No começo da semana o STJ (Superior Tribunal de Justiça) negou o habeas corpus do empresário Gustavo Khattar de Godoy. O médico foi preso preventivamente na terceira fase da Operação Ouro Verde que investiga o desvio de verbas da Saúde em Campinas. Além dele, todos os outros suspeitos tiveram os pedidos negados.  

Segundo o Ministério Público, Gustavo de Godoy era responsável por um esquema de troca de apoio, superfaturamento de serviços de imagem e pagamento de propinas a diretores da Organização Social Vitale que administrou o Hospital Ouro Verde.  

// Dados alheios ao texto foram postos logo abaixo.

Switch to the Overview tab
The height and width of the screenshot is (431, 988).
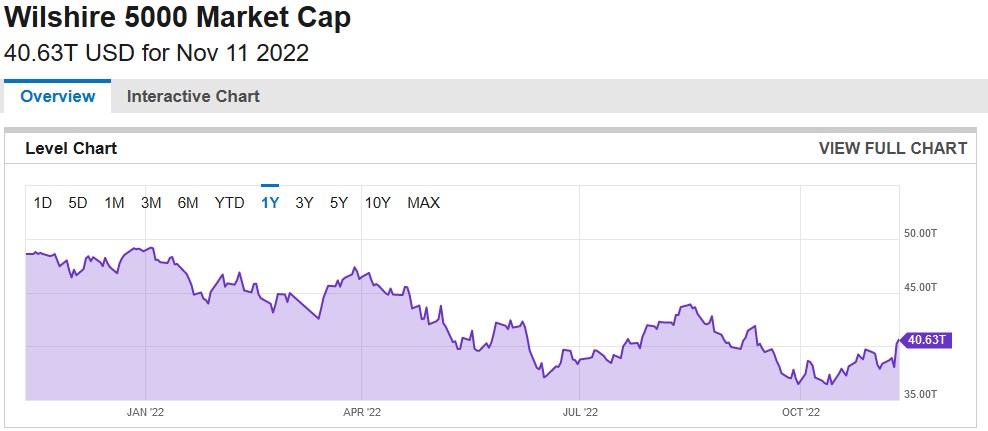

Além disso, o Cremesp (Conselho Regional de Medicina do Estado de São Paulo) abriu sindicância para apurar possíveis infrações éticas cometidas pelo médico.  

De acordo com o MP, o desvio total de recursos apurados nas três fases da operação chega a R$ 7 milhões. O advogado Ralph Tórtima Filho, que defende o médico, informou que vai recorrer ao STF (Supremo Tribunal Federal).  

PARA TODOS  

O TJ-SP também negou o mesmo pedido de Sílvio Bernardin, ex-secretário municipal de Assuntos Jurídicos, Thiago Neves, membro da gestão da Vitale, o lobista João Carlos da Silva Júnior, Danilo Silveira, dono de laboratório de análises clínicas Felipe Brás, empresário da empresa de higienização de material hospitalar Grennlav e Alcir Fernandes Pereira, contador da Vitale.

Sylvino de Godoy Neto, dono do grupo Rede Anhanguera de Comunicação, que publica o jornal Correio Popular, é o único da terceira fase que não foi para a cadeia.